# Your instructions
Return word for word everything from the start of the records down to the line containing "Open the 天津和柚技术有限公司", with that line included.
╭─ Material provided
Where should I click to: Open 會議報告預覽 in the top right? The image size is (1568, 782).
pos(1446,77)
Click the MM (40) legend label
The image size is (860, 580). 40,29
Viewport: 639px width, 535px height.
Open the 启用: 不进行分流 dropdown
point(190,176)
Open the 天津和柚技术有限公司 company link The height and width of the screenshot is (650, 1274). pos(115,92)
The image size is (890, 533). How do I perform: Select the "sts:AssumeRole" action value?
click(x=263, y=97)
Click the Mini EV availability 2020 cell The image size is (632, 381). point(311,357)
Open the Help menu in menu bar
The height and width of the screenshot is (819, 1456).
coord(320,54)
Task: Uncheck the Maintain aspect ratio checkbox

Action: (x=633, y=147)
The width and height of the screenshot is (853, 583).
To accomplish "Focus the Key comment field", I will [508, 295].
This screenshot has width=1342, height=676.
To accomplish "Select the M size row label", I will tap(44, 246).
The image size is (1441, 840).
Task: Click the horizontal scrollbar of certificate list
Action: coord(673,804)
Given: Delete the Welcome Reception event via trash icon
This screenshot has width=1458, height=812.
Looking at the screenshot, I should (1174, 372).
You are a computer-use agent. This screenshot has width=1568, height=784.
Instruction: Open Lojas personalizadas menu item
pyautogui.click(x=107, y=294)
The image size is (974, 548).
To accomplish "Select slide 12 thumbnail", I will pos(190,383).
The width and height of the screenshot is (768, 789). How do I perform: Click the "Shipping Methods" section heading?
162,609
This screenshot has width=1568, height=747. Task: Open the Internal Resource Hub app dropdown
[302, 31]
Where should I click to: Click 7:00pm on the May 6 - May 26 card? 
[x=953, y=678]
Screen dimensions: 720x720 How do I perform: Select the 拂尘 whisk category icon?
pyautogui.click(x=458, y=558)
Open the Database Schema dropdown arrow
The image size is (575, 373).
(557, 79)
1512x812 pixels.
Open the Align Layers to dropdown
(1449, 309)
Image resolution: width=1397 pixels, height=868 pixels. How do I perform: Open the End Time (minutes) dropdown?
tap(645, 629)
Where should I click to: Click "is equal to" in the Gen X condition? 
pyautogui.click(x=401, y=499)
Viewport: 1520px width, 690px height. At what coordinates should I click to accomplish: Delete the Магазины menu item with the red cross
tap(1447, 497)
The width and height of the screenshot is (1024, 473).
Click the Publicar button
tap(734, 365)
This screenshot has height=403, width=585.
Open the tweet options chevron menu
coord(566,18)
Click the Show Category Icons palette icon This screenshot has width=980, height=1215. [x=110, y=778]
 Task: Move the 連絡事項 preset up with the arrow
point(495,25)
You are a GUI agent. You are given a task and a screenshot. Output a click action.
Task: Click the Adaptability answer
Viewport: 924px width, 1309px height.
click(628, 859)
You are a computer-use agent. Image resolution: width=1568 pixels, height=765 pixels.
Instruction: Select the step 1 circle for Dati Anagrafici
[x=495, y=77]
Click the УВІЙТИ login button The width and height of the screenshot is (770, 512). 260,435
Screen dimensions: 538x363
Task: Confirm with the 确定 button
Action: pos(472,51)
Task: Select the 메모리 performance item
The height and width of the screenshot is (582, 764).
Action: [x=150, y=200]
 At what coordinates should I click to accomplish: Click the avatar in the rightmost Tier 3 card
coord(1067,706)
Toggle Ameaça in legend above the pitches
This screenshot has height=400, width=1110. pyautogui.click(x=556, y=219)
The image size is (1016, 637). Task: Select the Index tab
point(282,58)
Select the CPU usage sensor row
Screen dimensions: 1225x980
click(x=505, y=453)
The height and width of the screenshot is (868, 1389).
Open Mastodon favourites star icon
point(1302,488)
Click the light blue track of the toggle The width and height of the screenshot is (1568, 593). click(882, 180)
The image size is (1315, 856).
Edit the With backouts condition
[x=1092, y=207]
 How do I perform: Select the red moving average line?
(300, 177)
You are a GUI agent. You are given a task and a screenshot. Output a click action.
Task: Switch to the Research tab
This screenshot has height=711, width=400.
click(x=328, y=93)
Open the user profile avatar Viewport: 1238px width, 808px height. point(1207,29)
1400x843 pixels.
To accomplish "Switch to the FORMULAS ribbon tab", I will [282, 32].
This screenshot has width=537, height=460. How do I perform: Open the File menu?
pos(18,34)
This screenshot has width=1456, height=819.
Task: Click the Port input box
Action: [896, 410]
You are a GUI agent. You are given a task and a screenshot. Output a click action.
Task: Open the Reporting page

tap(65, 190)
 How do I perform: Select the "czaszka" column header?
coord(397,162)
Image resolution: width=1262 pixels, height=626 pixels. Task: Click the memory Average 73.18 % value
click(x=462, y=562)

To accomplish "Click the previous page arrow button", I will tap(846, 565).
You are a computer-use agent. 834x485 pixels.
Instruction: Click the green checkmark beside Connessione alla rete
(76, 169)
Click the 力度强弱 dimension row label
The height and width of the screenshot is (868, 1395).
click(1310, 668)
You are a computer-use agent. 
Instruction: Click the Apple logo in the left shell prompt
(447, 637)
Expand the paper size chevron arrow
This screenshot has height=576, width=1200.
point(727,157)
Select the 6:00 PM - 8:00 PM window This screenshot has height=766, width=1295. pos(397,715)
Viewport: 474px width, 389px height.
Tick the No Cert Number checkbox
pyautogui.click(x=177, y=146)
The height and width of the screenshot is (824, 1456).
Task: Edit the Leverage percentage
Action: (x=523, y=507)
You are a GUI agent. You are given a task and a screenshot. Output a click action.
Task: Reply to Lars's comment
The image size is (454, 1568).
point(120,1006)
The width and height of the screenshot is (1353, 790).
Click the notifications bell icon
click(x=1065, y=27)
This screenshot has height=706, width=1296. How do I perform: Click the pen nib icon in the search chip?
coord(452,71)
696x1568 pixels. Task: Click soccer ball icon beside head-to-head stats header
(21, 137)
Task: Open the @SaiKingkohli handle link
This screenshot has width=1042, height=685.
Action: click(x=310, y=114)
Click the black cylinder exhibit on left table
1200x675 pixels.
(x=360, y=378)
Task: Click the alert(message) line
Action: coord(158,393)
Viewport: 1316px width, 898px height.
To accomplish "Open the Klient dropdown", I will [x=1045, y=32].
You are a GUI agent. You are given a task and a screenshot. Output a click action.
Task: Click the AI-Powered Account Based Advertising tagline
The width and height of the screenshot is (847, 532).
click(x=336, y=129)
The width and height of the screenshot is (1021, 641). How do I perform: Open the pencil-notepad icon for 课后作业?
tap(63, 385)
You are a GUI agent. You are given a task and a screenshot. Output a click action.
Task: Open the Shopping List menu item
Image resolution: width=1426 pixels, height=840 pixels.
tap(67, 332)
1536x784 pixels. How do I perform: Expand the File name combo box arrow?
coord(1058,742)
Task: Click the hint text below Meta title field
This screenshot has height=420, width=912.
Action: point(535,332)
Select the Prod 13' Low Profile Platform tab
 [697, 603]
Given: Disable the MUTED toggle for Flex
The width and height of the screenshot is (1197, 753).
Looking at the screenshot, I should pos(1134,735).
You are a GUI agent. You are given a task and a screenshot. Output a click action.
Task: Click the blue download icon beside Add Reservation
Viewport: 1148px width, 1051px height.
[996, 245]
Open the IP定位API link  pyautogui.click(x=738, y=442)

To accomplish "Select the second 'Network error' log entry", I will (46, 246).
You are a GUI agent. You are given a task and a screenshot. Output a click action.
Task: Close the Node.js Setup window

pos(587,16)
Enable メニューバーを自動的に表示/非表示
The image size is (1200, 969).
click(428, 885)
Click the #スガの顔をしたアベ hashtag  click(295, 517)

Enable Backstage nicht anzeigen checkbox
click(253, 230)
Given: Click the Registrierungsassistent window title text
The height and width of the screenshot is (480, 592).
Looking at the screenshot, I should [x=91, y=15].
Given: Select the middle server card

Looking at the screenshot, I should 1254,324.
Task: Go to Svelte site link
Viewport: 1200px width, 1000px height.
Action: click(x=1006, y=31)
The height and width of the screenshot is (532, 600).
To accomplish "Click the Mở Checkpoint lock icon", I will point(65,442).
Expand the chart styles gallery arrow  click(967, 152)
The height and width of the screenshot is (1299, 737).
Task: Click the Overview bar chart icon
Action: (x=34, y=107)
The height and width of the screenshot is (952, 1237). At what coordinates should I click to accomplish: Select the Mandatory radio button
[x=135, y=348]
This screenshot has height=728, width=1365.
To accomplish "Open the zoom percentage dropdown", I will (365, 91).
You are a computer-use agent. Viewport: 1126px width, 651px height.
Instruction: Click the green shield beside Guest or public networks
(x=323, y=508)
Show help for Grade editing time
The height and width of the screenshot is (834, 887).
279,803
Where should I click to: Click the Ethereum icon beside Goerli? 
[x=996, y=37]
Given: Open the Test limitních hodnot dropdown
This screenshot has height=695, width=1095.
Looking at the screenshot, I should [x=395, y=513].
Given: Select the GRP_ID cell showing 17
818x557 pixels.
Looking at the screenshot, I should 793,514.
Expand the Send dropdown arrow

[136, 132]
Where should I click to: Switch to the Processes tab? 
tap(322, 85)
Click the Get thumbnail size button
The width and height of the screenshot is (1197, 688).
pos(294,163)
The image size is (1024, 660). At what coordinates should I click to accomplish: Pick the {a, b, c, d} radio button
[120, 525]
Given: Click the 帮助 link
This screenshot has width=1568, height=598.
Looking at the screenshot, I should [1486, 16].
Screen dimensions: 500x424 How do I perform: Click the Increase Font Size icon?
╰─
# Response
Where should I click to: Open 會議報告預覽 in the top right? The image size is (1568, 782).
pos(1446,77)
Click the MM (40) legend label
The image size is (860, 580). 40,29
Viewport: 639px width, 535px height.
Open the 启用: 不进行分流 dropdown
point(190,176)
Open the 天津和柚技术有限公司 company link The height and width of the screenshot is (650, 1274). pos(115,92)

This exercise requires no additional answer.